Pathology/Lab Coding Alert

Reader Question:

85060: Know Medicare Inpatient Restriction

Question: Medicare doesn't pay for 85060 for outpatients. Can I submit this code with a modifier to receive payment?

Texas Subscriber

Answer: No, a modifier is not available to achieve payment for 85060 (Blood smear, peripheral, interpretation by physician with written report) for Medicare beneficiaries who are outpatients.

Medicare will only pay for 85060 for hospital inpatients (place of service 21). You're most likely to see 85060 as part of a bone marrow case billed as 85097 (Bone marrow, smear interpretation) and 88305 (Level IV - Surgical pathology, gross and microscopic examination, Bone marrow, biopsy). Those cases are typically inpatient services, and you can get paid for the peripheral smear (85060).

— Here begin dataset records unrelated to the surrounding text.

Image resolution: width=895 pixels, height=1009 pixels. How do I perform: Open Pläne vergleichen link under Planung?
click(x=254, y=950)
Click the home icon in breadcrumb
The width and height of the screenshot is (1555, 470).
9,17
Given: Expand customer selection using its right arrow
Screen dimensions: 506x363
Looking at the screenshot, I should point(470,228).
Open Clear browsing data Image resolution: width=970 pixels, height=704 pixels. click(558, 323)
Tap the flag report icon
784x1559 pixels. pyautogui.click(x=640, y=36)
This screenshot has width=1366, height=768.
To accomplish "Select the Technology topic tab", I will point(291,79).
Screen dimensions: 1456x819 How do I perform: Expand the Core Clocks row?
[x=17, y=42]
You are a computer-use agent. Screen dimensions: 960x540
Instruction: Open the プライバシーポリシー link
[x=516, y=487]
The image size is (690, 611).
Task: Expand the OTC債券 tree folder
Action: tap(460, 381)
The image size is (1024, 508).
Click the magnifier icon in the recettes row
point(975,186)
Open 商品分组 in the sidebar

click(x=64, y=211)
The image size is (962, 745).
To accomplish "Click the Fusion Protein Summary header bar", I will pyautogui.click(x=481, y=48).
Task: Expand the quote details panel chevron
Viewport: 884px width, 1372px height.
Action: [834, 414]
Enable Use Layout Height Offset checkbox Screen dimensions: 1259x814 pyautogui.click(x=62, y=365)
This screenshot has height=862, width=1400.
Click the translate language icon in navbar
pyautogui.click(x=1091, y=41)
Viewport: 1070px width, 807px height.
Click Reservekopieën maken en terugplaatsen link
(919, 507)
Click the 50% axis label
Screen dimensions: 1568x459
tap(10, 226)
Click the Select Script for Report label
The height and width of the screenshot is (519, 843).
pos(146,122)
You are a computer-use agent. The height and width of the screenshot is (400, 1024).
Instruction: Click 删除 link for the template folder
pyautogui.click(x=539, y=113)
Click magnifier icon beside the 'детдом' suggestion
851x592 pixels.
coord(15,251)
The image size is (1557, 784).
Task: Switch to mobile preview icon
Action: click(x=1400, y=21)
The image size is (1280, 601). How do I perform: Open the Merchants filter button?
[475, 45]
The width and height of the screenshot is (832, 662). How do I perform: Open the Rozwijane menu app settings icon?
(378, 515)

Not for outpatient: If your pathologist performs an 85060 service for an outpatient, such as a reflex from an abnormal complete blood count (such as 85027, Blood count; complete [CBC], automated [Hgb, Hct, RBC, WBC and platelet count]), you can't separately charge for the 85060 for a Medicare patient. Other payers may not have the same restriction.

No work-around: Some billers have tried to get around the Medicare outpatient restriction by billing the peripheral smear with a consultation code such as 80500 (Clinical pathology consultation; limited, without review of patient's history and medical records). Doing so would be fraudulent, and you shouldn't do it.